[[ Listed records, beginning ]]

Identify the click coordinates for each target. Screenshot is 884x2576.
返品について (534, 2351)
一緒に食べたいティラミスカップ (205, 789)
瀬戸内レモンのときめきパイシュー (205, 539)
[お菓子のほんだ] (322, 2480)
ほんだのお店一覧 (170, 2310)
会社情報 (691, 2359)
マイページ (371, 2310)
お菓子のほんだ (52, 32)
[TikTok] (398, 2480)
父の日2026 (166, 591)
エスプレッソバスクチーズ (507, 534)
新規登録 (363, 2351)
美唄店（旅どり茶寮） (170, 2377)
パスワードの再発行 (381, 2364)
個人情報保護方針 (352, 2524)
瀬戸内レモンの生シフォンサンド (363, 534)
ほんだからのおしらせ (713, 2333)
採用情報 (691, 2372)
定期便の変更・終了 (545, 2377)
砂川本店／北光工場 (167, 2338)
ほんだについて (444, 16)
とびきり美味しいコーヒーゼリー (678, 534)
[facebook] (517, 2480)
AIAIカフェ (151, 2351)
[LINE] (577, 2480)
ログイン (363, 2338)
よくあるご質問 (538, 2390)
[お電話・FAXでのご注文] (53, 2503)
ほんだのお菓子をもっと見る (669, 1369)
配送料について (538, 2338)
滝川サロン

[[ Listed records, end ]]

■ Exercise requirements: After reading the data, retype all of it exactly as it reads.

■ Response area:
Identify the click coordinates for each target. Screenshot is 884x2576.
返品について (534, 2351)
一緒に食べたいティラミスカップ (205, 789)
瀬戸内レモンのときめきパイシュー (205, 539)
[お菓子のほんだ] (322, 2480)
ほんだのお店一覧 (170, 2310)
会社情報 (691, 2359)
マイページ (371, 2310)
お菓子のほんだ (52, 32)
[TikTok] (398, 2480)
父の日2026 (166, 591)
エスプレッソバスクチーズ (507, 534)
新規登録 (363, 2351)
美唄店（旅どり茶寮） (170, 2377)
パスワードの再発行 (381, 2364)
個人情報保護方針 (352, 2524)
瀬戸内レモンの生シフォンサンド (363, 534)
ほんだからのおしらせ (713, 2333)
採用情報 (691, 2372)
定期便の変更・終了 (545, 2377)
砂川本店／北光工場 (167, 2338)
ほんだについて (444, 16)
とびきり美味しいコーヒーゼリー (678, 534)
[facebook] (517, 2480)
AIAIカフェ (151, 2351)
[LINE] (577, 2480)
ログイン (363, 2338)
よくあるご質問 (538, 2390)
[お電話・FAXでのご注文] (53, 2503)
ほんだのお菓子をもっと見る (669, 1369)
配送料について (538, 2338)
滝川サロン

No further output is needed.